■ Action item ■
Return the run of lines below that opens with the line containing "You are a GUI" and closes with the line containing "700x450 pixels.", keeping each one exact.

■ Data to use ■
|---|

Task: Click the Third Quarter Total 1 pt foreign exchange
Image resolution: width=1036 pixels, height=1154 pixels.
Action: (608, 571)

|---|

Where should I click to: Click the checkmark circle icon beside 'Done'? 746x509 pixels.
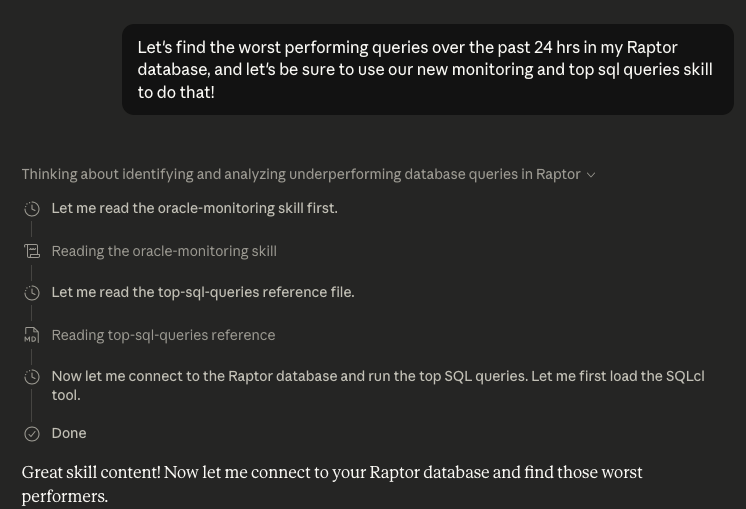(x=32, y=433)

|---|

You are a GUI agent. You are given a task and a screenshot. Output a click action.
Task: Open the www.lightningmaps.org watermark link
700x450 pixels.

|---|

■ Exercise output ■
You are a GUI agent. You are given a task and a screenshot. Output a click action.
Task: Open the www.lightningmaps.org watermark link
700x450 pixels.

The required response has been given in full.